*Task*. Retype the listing below, keeping every line the same.

--------------------

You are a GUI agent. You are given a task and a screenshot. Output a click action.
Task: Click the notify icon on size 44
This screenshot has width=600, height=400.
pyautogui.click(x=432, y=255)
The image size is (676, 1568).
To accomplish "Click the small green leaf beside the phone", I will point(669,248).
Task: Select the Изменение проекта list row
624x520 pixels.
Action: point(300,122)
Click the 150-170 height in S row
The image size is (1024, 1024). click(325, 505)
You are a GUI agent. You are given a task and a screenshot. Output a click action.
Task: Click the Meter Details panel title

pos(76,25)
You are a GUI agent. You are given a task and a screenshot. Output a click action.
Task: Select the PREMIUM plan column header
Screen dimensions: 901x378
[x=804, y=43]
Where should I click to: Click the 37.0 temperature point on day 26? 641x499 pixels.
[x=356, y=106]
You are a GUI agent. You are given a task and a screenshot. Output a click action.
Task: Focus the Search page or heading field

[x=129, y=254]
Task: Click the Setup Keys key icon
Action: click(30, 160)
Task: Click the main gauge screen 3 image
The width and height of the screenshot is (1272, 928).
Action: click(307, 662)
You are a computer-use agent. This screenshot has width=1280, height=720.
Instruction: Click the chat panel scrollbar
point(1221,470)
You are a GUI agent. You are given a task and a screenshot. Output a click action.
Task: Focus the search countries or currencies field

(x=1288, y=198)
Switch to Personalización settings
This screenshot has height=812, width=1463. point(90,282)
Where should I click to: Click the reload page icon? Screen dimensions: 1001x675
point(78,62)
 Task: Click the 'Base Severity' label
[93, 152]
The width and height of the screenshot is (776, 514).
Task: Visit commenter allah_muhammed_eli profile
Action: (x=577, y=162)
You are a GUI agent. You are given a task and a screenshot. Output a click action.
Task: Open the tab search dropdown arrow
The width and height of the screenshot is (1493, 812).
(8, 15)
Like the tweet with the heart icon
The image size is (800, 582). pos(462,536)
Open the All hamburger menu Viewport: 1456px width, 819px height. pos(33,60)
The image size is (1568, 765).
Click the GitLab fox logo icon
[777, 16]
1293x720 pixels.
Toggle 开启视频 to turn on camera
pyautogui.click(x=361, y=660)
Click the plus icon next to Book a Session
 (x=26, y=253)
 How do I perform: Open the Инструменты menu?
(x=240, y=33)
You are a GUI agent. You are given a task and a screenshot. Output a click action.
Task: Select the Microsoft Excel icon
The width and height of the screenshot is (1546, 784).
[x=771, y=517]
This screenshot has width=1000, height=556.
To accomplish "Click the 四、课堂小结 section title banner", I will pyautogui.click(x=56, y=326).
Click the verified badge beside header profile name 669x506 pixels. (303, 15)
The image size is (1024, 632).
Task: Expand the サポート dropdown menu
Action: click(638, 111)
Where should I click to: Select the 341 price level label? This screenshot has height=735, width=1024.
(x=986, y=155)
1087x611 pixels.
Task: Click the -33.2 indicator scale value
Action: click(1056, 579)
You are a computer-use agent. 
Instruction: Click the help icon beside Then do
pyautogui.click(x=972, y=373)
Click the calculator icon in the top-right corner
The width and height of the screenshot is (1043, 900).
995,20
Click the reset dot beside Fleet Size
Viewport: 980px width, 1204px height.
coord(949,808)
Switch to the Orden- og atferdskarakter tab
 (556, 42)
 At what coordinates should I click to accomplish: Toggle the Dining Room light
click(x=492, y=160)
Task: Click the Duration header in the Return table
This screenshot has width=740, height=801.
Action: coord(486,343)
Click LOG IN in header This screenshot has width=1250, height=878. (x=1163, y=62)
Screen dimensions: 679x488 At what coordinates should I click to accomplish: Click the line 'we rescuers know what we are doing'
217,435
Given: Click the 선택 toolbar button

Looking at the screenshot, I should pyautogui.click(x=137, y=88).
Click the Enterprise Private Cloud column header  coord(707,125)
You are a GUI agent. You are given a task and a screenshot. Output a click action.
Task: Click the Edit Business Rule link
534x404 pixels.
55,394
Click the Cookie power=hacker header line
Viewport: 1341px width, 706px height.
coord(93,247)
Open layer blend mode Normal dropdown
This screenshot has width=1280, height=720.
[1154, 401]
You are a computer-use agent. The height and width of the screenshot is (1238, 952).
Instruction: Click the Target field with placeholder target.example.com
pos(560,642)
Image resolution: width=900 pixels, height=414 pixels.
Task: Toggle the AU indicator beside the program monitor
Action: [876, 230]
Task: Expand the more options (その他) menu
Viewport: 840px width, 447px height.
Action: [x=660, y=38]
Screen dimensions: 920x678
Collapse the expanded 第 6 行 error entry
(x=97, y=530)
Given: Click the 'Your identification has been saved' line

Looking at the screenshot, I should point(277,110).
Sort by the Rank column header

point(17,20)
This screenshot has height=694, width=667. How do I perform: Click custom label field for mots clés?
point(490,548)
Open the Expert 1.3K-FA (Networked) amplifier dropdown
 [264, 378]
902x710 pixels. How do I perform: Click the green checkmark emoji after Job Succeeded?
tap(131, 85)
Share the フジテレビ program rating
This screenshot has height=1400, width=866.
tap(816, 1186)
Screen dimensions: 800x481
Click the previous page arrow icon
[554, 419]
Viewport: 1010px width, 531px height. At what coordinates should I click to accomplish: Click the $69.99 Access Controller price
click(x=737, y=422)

--------------------

*Solution to this problem*.
You are a GUI agent. You are given a task and a screenshot. Output a click action.
Task: Click the notify icon on size 44
This screenshot has width=600, height=400.
pyautogui.click(x=432, y=255)
The image size is (676, 1568).
To accomplish "Click the small green leaf beside the phone", I will point(669,248).
Task: Select the Изменение проекта list row
624x520 pixels.
Action: point(300,122)
Click the 150-170 height in S row
The image size is (1024, 1024). click(325, 505)
You are a GUI agent. You are given a task and a screenshot. Output a click action.
Task: Click the Meter Details panel title

pos(76,25)
You are a GUI agent. You are given a task and a screenshot. Output a click action.
Task: Select the PREMIUM plan column header
Screen dimensions: 901x378
[x=804, y=43]
Where should I click to: Click the 37.0 temperature point on day 26? 641x499 pixels.
[x=356, y=106]
You are a GUI agent. You are given a task and a screenshot. Output a click action.
Task: Focus the Search page or heading field

[x=129, y=254]
Task: Click the Setup Keys key icon
Action: click(30, 160)
Task: Click the main gauge screen 3 image
The width and height of the screenshot is (1272, 928).
Action: click(307, 662)
You are a computer-use agent. This screenshot has width=1280, height=720.
Instruction: Click the chat panel scrollbar
point(1221,470)
You are a GUI agent. You are given a task and a screenshot. Output a click action.
Task: Focus the search countries or currencies field

(x=1288, y=198)
Switch to Personalización settings
This screenshot has height=812, width=1463. point(90,282)
Where should I click to: Click the reload page icon? Screen dimensions: 1001x675
point(78,62)
 Task: Click the 'Base Severity' label
[93, 152]
The width and height of the screenshot is (776, 514).
Task: Visit commenter allah_muhammed_eli profile
Action: (x=577, y=162)
You are a GUI agent. You are given a task and a screenshot. Output a click action.
Task: Open the tab search dropdown arrow
The width and height of the screenshot is (1493, 812).
(8, 15)
Like the tweet with the heart icon
The image size is (800, 582). pos(462,536)
Open the All hamburger menu Viewport: 1456px width, 819px height. pos(33,60)
The image size is (1568, 765).
Click the GitLab fox logo icon
[777, 16]
1293x720 pixels.
Toggle 开启视频 to turn on camera
pyautogui.click(x=361, y=660)
Click the plus icon next to Book a Session
 (x=26, y=253)
 How do I perform: Open the Инструменты menu?
(x=240, y=33)
You are a GUI agent. You are given a task and a screenshot. Output a click action.
Task: Select the Microsoft Excel icon
The width and height of the screenshot is (1546, 784).
[x=771, y=517]
This screenshot has width=1000, height=556.
To accomplish "Click the 四、课堂小结 section title banner", I will pyautogui.click(x=56, y=326).
Click the verified badge beside header profile name 669x506 pixels. (303, 15)
The image size is (1024, 632).
Task: Expand the サポート dropdown menu
Action: click(638, 111)
Where should I click to: Select the 341 price level label? This screenshot has height=735, width=1024.
(x=986, y=155)
1087x611 pixels.
Task: Click the -33.2 indicator scale value
Action: click(1056, 579)
You are a computer-use agent. 
Instruction: Click the help icon beside Then do
pyautogui.click(x=972, y=373)
Click the calculator icon in the top-right corner
The width and height of the screenshot is (1043, 900).
995,20
Click the reset dot beside Fleet Size
Viewport: 980px width, 1204px height.
coord(949,808)
Switch to the Orden- og atferdskarakter tab
 (556, 42)
 At what coordinates should I click to accomplish: Toggle the Dining Room light
click(x=492, y=160)
Task: Click the Duration header in the Return table
This screenshot has width=740, height=801.
Action: coord(486,343)
Click LOG IN in header This screenshot has width=1250, height=878. (x=1163, y=62)
Screen dimensions: 679x488 At what coordinates should I click to accomplish: Click the line 'we rescuers know what we are doing'
217,435
Given: Click the 선택 toolbar button

Looking at the screenshot, I should pyautogui.click(x=137, y=88).
Click the Enterprise Private Cloud column header  coord(707,125)
You are a GUI agent. You are given a task and a screenshot. Output a click action.
Task: Click the Edit Business Rule link
534x404 pixels.
55,394
Click the Cookie power=hacker header line
Viewport: 1341px width, 706px height.
coord(93,247)
Open layer blend mode Normal dropdown
This screenshot has width=1280, height=720.
[1154, 401]
You are a computer-use agent. The height and width of the screenshot is (1238, 952).
Instruction: Click the Target field with placeholder target.example.com
pos(560,642)
Image resolution: width=900 pixels, height=414 pixels.
Task: Toggle the AU indicator beside the program monitor
Action: [876, 230]
Task: Expand the more options (その他) menu
Viewport: 840px width, 447px height.
Action: [x=660, y=38]
Screen dimensions: 920x678
Collapse the expanded 第 6 行 error entry
(x=97, y=530)
Given: Click the 'Your identification has been saved' line

Looking at the screenshot, I should point(277,110).
Sort by the Rank column header

point(17,20)
This screenshot has height=694, width=667. How do I perform: Click custom label field for mots clés?
point(490,548)
Open the Expert 1.3K-FA (Networked) amplifier dropdown
 [264, 378]
902x710 pixels. How do I perform: Click the green checkmark emoji after Job Succeeded?
tap(131, 85)
Share the フジテレビ program rating
This screenshot has height=1400, width=866.
tap(816, 1186)
Screen dimensions: 800x481
Click the previous page arrow icon
[554, 419]
Viewport: 1010px width, 531px height. At what coordinates should I click to accomplish: Click the $69.99 Access Controller price
click(x=737, y=422)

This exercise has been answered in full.